En su ensayo de 2013 sobre Marx decía que una salida de Grecia, Portugal o Italia de la eurozona produciría la fragmentación del capitalismo europeo, e insinuaba que esa situación no beneficiaría a la izquierda progresista sino más bien a los nazis de Amanecer Dorado, los diversos neofascistas y xenófobos europeos. ¿Sigue pensando que un Grexit ayudaría sin remedio a Amanecer Dorado? No me gustan las versiones deterministas de la historia. Syriza se ha convertido en una fuerza muy dominante. Si consiguiéramos arreglar la situación y tener una salida [del euro] digna, el resultado podría ser otro. Pero dudo de que seamos capaces, porque para gestionar el desplome de una unión monetaria hace falta mucha pericia, y no estoy seguro de que en Grecia la tengamos sin ayuda externa

La idea de la salida debe de haberle rondado desde el primer día... Por supuesto.
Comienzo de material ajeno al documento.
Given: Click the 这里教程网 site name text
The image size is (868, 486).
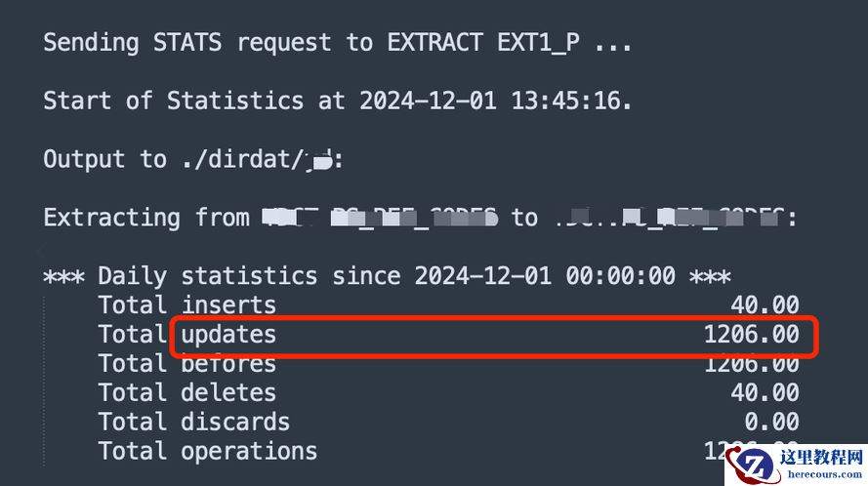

¿Se prepararon para ello? Sí y no. Teníamos un pequeño grupo, un gabinete de guerra dentro del ministerio, unas cinco personas para preparar sobre el papel todo lo que habría que hacer. Pero una cosa es hacerlo en teoría y otra preparar al país.

Y en sus últimas semanas, ¿sintió que se dirigían hacia esa decisión? Mi opinión era que debíamos tener mucho cuidado para no activarla. No quería que se convirtiera en una profecía autocumplida. Pero también pensaba que, en cuanto el eurogrupo cerrase los bancos, deberíamos impulsar el proceso.

Es decir, había dos opciones, una salida inmediata o imprimir pagarés y hacerse con el control del Banco de Grecia, que quizá podría haber precipitado la salida. Claro, nunca pensé que debíamos abandonar directamente la moneda. Mi postura era que, si cerraban los bancos, que era una medida increíblemente fuerte y agresiva, deberíamos responder en la misma medida pero sin cruzar el punto de no retorno. Deberíamos emitir nuestros propios pagarés o anunciar la emisión de nuestra propia liquidez en euros, recortar los bonos griegos de 2012 que tenía el BCE o al menos anunciar nuestra intención de hacerlo, y hacernos con el control del Banco de Grecia. Eran mis tres medidas en caso de que el BCE cerrase nuestros bancos.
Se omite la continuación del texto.